The Role Of Non-Executive Directors
The non-executive directors do not have executive responsibilities and generally focus on board matters. As they are not involved in the day-to-day running of the company, they should be objective and have a more independent perspective of the business. They should have the same access to information as the executive directors and should constructively challenge management when required to ensure the company meets agreed goals and objectives
Benefits Of Appointing A Non-Executive Director
- Non-executive directors can bring specialist knowledge, skills and expertise to the board;
- They can provide vital strategic support to the board and can, in some circumstances, critically review business plans from a different perspective to executive directors;
- As non-executive directors are not involved in the day-to-day business, they can bring fresh and impartial views to the board;
- They may have valuable contacts in certain fields, which can be vital to the development of the business;
- Executive directors tend to focus very much on the running of the business and non-executive directors can ensure that the directors focus on areas such as good corporate governance as well as the business.
Balancing The Roles
An ideal board will have a range of skills and experiences that are relevant to the company. Research has indicated that the highest performing companies are those governed by boards whose members are willing to challenge the status quo and who see healthy disagreement as a key component of a culture of continuous improvement. The role of the non-executive directors on a board can therefore balance that of the executive directors.

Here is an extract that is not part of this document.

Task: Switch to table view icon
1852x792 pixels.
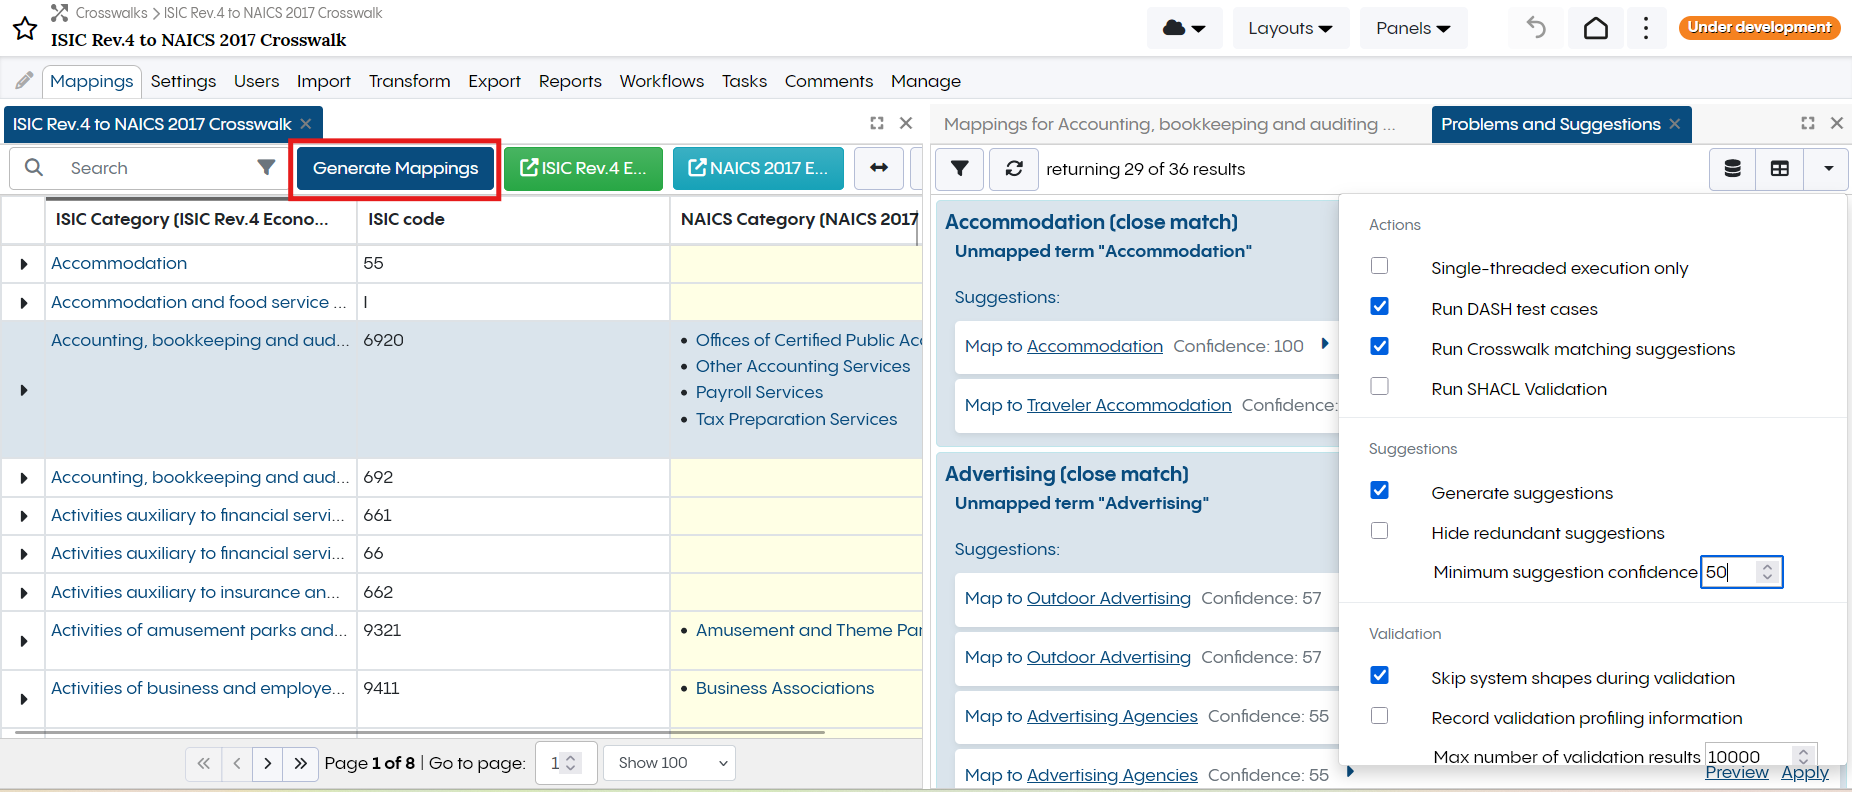Action: click(x=1780, y=169)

In order to avail of the benefits of having non-executive directors on the board, the board should ensure that the roles remain distinct. This should enable the non-executive directors to assist the board with their objective and impartial views whilst the executive directors deal with the management of the company. The skills of the board should be regularly reviewed and analysed to ensure that optimal performance is achieved.
Companies Act 2014 – Additional Responsibilities
Director’s Duties have been codified and placed into Part 5 of the Companies Act 2014 in order to provide transparency as to the role of company directors. This clarification on director’s duties provides a centralised reference point for directors when considering their duties and responsibilities. All directors whether executive of non-executive should be fully aware of their duties, responsibilities and liabilities.